Aim of the task —
Extract every line of the listing below and reproduce each one word for word, without changing anything.

Data for this task —
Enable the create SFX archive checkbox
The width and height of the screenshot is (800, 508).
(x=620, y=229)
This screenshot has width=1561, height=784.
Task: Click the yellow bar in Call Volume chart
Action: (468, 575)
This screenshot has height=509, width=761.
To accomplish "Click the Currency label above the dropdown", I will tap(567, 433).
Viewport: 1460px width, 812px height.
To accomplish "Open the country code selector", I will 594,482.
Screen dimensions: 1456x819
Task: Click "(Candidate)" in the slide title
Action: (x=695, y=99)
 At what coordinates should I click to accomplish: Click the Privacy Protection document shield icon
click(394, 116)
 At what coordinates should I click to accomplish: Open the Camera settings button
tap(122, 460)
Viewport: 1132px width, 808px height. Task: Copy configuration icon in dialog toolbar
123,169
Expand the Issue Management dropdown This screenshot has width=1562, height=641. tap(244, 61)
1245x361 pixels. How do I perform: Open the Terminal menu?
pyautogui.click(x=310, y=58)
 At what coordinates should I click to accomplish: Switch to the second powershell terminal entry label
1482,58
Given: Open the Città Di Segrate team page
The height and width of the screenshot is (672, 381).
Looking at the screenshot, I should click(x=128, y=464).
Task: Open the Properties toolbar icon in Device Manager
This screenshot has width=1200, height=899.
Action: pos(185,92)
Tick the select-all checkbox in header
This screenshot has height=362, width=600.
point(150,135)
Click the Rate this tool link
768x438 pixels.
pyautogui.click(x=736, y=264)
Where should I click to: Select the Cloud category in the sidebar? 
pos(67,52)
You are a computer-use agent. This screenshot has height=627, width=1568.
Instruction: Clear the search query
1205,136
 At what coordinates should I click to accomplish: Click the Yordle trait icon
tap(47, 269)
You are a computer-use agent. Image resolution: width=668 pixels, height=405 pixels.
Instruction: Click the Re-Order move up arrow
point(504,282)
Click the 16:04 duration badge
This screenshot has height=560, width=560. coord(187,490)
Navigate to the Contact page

The output —
Enable the create SFX archive checkbox
The width and height of the screenshot is (800, 508).
(x=620, y=229)
This screenshot has width=1561, height=784.
Task: Click the yellow bar in Call Volume chart
Action: (468, 575)
This screenshot has height=509, width=761.
To accomplish "Click the Currency label above the dropdown", I will tap(567, 433).
Viewport: 1460px width, 812px height.
To accomplish "Open the country code selector", I will 594,482.
Screen dimensions: 1456x819
Task: Click "(Candidate)" in the slide title
Action: (x=695, y=99)
 At what coordinates should I click to accomplish: Click the Privacy Protection document shield icon
click(394, 116)
 At what coordinates should I click to accomplish: Open the Camera settings button
tap(122, 460)
Viewport: 1132px width, 808px height. Task: Copy configuration icon in dialog toolbar
123,169
Expand the Issue Management dropdown This screenshot has width=1562, height=641. tap(244, 61)
1245x361 pixels. How do I perform: Open the Terminal menu?
pyautogui.click(x=310, y=58)
 At what coordinates should I click to accomplish: Switch to the second powershell terminal entry label
1482,58
Given: Open the Città Di Segrate team page
The height and width of the screenshot is (672, 381).
Looking at the screenshot, I should click(x=128, y=464).
Task: Open the Properties toolbar icon in Device Manager
This screenshot has width=1200, height=899.
Action: pos(185,92)
Tick the select-all checkbox in header
This screenshot has height=362, width=600.
point(150,135)
Click the Rate this tool link
768x438 pixels.
pyautogui.click(x=736, y=264)
Where should I click to: Select the Cloud category in the sidebar? 
pos(67,52)
You are a computer-use agent. This screenshot has height=627, width=1568.
Instruction: Clear the search query
1205,136
 At what coordinates should I click to accomplish: Click the Yordle trait icon
tap(47, 269)
You are a computer-use agent. Image resolution: width=668 pixels, height=405 pixels.
Instruction: Click the Re-Order move up arrow
point(504,282)
Click the 16:04 duration badge
This screenshot has height=560, width=560. coord(187,490)
Navigate to the Contact page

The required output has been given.